Accor Redefines Soft Brand Potential With New Handwritten Collection
25.08.2023 - 14:18
/ skift.com
/ Sean Oneill
/ With New
Accor, the Paris-based hotel giant, will reveal on Thursday a new global “soft” brand, Handwritten Collection, featuring so-called lifestyle hotels. These mid-priced properties have funky furniture and buzzy restaurants and bars but don’t offer the full services of a premium boutique.
Handwritten Collection’s first two hotels are Hotel Shanghai Sheshan Oriental, Handwritten Collection, which officially switched from being a Sofitel on Thursday, and Le Saint Gervais Hotel & Spa in Saint Gervais, France. A few more properties — in Australia and France — aim to join to the collection by May.
Accor said it has a dozen “secured signings” and a pipeline of “leads” with interested partners reflecting about 100 properties.
Handwritten Collection aims to appeal to owners of lifestyle hotelsby letting them tap into Accor’s loyalty program — which can drive a lot of direct bookings that are typically more profitable for a hotel than reservations made through online travel agencies.
“Coming out of the pandemic, we’ve seen that a lot of independent boutique hotel owners are longing for support from big groups such as Accor in reaching customers around the world without losing their identity and personality and characteristics that they have put in their blood, sweat, and tears over many years to achieve,” Alex Schellenberger, group chief brand officer.
Roughly 80 percent of these deals will be conversions, with the rest new construction, Schellenberger said.
Soft brands like Handwritten Collection involve fewer rules, or “standards,” from the Paris-based headquarters of Accor than hard brands. Accor in 2021 added a soft brand for the luxury category called Emblems, which it positioned between hard brands Sofitel and Fairmont in terms of amenities and service.
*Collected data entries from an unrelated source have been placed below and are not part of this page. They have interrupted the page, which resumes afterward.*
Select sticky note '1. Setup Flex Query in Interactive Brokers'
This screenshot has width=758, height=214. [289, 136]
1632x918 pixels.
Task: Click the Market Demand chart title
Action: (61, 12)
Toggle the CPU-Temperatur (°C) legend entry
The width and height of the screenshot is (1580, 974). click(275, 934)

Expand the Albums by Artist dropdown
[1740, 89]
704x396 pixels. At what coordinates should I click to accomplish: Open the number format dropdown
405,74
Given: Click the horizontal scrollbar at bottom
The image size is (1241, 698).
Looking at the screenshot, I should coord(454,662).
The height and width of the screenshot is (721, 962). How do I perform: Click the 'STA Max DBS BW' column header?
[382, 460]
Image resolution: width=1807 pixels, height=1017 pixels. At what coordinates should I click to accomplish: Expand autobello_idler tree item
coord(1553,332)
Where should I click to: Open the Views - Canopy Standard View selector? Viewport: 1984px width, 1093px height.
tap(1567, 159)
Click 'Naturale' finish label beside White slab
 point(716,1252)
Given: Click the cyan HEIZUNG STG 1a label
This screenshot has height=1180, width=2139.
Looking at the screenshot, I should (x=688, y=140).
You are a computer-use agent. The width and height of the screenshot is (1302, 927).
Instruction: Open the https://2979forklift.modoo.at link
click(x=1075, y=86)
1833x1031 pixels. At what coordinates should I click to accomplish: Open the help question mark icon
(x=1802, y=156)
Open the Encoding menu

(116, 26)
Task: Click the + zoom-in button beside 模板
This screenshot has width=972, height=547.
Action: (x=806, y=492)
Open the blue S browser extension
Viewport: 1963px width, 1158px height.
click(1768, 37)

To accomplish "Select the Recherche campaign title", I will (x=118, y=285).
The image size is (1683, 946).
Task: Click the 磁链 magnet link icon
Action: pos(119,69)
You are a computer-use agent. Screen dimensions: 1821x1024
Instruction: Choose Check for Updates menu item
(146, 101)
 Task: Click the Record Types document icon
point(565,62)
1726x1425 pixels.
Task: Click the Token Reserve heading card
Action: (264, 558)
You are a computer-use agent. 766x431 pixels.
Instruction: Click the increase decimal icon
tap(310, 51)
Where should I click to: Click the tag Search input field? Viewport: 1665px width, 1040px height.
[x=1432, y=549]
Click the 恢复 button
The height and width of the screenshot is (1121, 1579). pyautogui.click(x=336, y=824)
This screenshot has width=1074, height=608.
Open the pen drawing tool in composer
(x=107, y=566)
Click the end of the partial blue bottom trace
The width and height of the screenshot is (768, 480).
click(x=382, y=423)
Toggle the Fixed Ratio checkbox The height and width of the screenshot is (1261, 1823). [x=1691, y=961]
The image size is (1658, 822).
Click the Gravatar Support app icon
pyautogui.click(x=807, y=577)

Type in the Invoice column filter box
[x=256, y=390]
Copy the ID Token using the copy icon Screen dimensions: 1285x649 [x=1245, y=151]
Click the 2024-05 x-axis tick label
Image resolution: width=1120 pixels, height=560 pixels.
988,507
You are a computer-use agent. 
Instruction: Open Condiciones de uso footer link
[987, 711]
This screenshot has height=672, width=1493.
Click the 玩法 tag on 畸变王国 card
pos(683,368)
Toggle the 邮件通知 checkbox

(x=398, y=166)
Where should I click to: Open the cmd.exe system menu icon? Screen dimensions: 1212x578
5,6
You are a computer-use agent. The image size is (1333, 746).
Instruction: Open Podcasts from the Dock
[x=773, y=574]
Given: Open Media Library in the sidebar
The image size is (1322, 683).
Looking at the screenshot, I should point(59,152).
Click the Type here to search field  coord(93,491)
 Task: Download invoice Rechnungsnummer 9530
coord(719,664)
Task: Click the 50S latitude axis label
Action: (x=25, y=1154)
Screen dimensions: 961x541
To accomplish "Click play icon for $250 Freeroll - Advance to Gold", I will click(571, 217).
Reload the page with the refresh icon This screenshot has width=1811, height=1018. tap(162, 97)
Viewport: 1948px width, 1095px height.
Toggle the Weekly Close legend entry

For over a decade Accor has had MGallery, a soft brand for boutique hotels — now numbering about 100.
Soft-branded collections have been around since 2008 with the launch of Choice’s Ascend Hotel Collection.
Other hotel groups have pursued similar strategies. For example, Hyatt in 2018 bought boutique hotel company Two Roads Hospitality for $280 million. The deal included the brands Alila, Destination, Joie de Vivre, Thompson, and Tommie. It created the JdV by Hyatt brand as a soft-branded collection of boutiques. In October, the company said it would fold in most of the 5,500 rooms in Germany’s Lindner Hotels to JdV by Hyatt.
What’s notable about Accor’s Handwritten Collection is that it showcases properties with the market segmentation called midscale. They’re at a middle point in a spectrum of amenities and decor that range from the simplicity of budget properties to the pinnacle of four-star resorts.